Entries provided:
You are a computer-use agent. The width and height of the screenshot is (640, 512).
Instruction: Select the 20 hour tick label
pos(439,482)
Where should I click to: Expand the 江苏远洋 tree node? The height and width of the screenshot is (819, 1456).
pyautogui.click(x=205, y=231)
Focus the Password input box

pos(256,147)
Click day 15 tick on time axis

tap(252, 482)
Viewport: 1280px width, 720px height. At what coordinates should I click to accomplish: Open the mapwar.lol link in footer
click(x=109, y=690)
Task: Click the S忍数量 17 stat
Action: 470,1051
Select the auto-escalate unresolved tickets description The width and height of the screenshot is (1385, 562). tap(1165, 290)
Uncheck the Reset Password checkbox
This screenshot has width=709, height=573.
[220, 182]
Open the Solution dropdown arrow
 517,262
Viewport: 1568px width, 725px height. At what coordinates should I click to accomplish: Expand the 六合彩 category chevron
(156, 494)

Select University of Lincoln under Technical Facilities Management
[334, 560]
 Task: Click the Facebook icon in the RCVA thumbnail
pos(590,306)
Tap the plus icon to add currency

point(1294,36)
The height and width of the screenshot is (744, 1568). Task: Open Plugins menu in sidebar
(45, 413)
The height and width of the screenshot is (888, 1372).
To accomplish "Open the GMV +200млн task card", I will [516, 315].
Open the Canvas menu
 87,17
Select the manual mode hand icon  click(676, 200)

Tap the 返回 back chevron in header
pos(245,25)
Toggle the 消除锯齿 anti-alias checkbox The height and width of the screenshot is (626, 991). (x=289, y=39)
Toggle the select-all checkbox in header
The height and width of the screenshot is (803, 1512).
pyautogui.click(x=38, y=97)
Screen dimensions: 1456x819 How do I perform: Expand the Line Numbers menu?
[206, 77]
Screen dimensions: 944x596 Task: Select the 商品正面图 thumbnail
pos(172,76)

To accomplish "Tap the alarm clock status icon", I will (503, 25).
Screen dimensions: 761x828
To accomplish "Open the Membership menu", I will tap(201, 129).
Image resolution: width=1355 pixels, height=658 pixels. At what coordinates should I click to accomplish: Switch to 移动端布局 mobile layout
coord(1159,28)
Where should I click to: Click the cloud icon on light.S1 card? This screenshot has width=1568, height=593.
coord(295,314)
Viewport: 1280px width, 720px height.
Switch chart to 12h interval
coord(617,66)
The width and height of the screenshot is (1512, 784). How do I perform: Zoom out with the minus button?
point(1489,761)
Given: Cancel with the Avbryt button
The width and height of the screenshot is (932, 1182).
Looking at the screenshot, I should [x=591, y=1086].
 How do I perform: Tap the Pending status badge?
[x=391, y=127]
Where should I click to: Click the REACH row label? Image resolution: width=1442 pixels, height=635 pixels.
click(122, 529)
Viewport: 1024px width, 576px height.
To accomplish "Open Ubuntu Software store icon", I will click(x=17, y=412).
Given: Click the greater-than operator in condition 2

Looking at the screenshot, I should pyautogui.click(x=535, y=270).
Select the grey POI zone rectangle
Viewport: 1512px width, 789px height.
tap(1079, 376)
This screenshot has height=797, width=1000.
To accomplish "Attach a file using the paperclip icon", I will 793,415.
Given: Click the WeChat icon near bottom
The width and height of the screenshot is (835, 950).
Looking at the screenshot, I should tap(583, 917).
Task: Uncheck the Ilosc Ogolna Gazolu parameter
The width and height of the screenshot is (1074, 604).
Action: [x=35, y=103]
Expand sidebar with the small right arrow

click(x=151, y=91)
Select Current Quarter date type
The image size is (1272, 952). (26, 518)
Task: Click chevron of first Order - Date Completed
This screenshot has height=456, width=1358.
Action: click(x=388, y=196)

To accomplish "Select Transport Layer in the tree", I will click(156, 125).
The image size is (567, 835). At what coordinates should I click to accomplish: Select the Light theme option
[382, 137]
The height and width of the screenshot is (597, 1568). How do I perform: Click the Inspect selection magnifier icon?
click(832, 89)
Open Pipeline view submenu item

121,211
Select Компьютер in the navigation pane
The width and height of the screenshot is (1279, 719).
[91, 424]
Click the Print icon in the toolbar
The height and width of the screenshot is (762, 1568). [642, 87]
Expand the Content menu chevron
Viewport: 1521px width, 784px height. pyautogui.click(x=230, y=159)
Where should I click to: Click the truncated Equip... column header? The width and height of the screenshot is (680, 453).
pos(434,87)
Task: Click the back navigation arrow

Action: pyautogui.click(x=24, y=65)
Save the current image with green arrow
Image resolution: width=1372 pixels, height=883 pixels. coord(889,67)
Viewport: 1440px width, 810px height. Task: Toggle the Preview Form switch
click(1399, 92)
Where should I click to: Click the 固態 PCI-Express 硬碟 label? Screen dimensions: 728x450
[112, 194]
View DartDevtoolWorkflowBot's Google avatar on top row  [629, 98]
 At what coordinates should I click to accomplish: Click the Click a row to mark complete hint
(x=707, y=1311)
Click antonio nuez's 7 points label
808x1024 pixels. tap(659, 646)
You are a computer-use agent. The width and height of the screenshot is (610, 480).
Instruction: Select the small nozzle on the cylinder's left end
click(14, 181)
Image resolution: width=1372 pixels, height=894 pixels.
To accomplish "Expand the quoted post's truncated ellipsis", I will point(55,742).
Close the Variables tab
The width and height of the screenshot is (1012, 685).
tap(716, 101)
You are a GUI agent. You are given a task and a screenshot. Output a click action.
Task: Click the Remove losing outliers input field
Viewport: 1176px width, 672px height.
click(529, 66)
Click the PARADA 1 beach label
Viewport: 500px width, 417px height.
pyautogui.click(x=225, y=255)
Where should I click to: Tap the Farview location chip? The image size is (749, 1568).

Required task:
Reproduce every line of the data above without changing, adding, or leaving out anything.

The response:
You are a computer-use agent. The width and height of the screenshot is (640, 512).
Instruction: Select the 20 hour tick label
pos(439,482)
Where should I click to: Expand the 江苏远洋 tree node? The height and width of the screenshot is (819, 1456).
pyautogui.click(x=205, y=231)
Focus the Password input box

pos(256,147)
Click day 15 tick on time axis

tap(252, 482)
Viewport: 1280px width, 720px height. At what coordinates should I click to accomplish: Open the mapwar.lol link in footer
click(x=109, y=690)
Task: Click the S忍数量 17 stat
Action: 470,1051
Select the auto-escalate unresolved tickets description The width and height of the screenshot is (1385, 562). tap(1165, 290)
Uncheck the Reset Password checkbox
This screenshot has width=709, height=573.
[220, 182]
Open the Solution dropdown arrow
 517,262
Viewport: 1568px width, 725px height. At what coordinates should I click to accomplish: Expand the 六合彩 category chevron
(156, 494)

Select University of Lincoln under Technical Facilities Management
[334, 560]
 Task: Click the Facebook icon in the RCVA thumbnail
pos(590,306)
Tap the plus icon to add currency

point(1294,36)
The height and width of the screenshot is (744, 1568). Task: Open Plugins menu in sidebar
(45, 413)
The height and width of the screenshot is (888, 1372).
To accomplish "Open the GMV +200млн task card", I will [516, 315].
Open the Canvas menu
 87,17
Select the manual mode hand icon  click(676, 200)

Tap the 返回 back chevron in header
pos(245,25)
Toggle the 消除锯齿 anti-alias checkbox The height and width of the screenshot is (626, 991). (x=289, y=39)
Toggle the select-all checkbox in header
The height and width of the screenshot is (803, 1512).
pyautogui.click(x=38, y=97)
Screen dimensions: 1456x819 How do I perform: Expand the Line Numbers menu?
[206, 77]
Screen dimensions: 944x596 Task: Select the 商品正面图 thumbnail
pos(172,76)

To accomplish "Tap the alarm clock status icon", I will (503, 25).
Screen dimensions: 761x828
To accomplish "Open the Membership menu", I will tap(201, 129).
Image resolution: width=1355 pixels, height=658 pixels. At what coordinates should I click to accomplish: Switch to 移动端布局 mobile layout
coord(1159,28)
Where should I click to: Click the cloud icon on light.S1 card? This screenshot has width=1568, height=593.
coord(295,314)
Viewport: 1280px width, 720px height.
Switch chart to 12h interval
coord(617,66)
The width and height of the screenshot is (1512, 784). How do I perform: Zoom out with the minus button?
point(1489,761)
Given: Cancel with the Avbryt button
The width and height of the screenshot is (932, 1182).
Looking at the screenshot, I should [x=591, y=1086].
 How do I perform: Tap the Pending status badge?
[x=391, y=127]
Where should I click to: Click the REACH row label? Image resolution: width=1442 pixels, height=635 pixels.
click(122, 529)
Viewport: 1024px width, 576px height.
To accomplish "Open Ubuntu Software store icon", I will click(x=17, y=412).
Given: Click the greater-than operator in condition 2

Looking at the screenshot, I should pyautogui.click(x=535, y=270).
Select the grey POI zone rectangle
Viewport: 1512px width, 789px height.
tap(1079, 376)
This screenshot has height=797, width=1000.
To accomplish "Attach a file using the paperclip icon", I will 793,415.
Given: Click the WeChat icon near bottom
The width and height of the screenshot is (835, 950).
Looking at the screenshot, I should tap(583, 917).
Task: Uncheck the Ilosc Ogolna Gazolu parameter
The width and height of the screenshot is (1074, 604).
Action: [x=35, y=103]
Expand sidebar with the small right arrow

click(x=151, y=91)
Select Current Quarter date type
The image size is (1272, 952). (26, 518)
Task: Click chevron of first Order - Date Completed
This screenshot has height=456, width=1358.
Action: click(x=388, y=196)

To accomplish "Select Transport Layer in the tree", I will click(156, 125).
The image size is (567, 835). At what coordinates should I click to accomplish: Select the Light theme option
[382, 137]
The height and width of the screenshot is (597, 1568). How do I perform: Click the Inspect selection magnifier icon?
click(832, 89)
Open Pipeline view submenu item

121,211
Select Компьютер in the navigation pane
The width and height of the screenshot is (1279, 719).
[91, 424]
Click the Print icon in the toolbar
The height and width of the screenshot is (762, 1568). [642, 87]
Expand the Content menu chevron
Viewport: 1521px width, 784px height. pyautogui.click(x=230, y=159)
Where should I click to: Click the truncated Equip... column header? The width and height of the screenshot is (680, 453).
pos(434,87)
Task: Click the back navigation arrow

Action: pyautogui.click(x=24, y=65)
Save the current image with green arrow
Image resolution: width=1372 pixels, height=883 pixels. coord(889,67)
Viewport: 1440px width, 810px height. Task: Toggle the Preview Form switch
click(1399, 92)
Where should I click to: Click the 固態 PCI-Express 硬碟 label? Screen dimensions: 728x450
[112, 194]
View DartDevtoolWorkflowBot's Google avatar on top row  [629, 98]
 At what coordinates should I click to accomplish: Click the Click a row to mark complete hint
(x=707, y=1311)
Click antonio nuez's 7 points label
808x1024 pixels. tap(659, 646)
You are a computer-use agent. The width and height of the screenshot is (610, 480).
Instruction: Select the small nozzle on the cylinder's left end
click(14, 181)
Image resolution: width=1372 pixels, height=894 pixels.
To accomplish "Expand the quoted post's truncated ellipsis", I will point(55,742).
Close the Variables tab
The width and height of the screenshot is (1012, 685).
tap(716, 101)
You are a GUI agent. You are given a task and a screenshot. Output a click action.
Task: Click the Remove losing outliers input field
Viewport: 1176px width, 672px height.
click(529, 66)
Click the PARADA 1 beach label
Viewport: 500px width, 417px height.
pyautogui.click(x=225, y=255)
Where should I click to: Tap the Farview location chip? The image size is (749, 1568).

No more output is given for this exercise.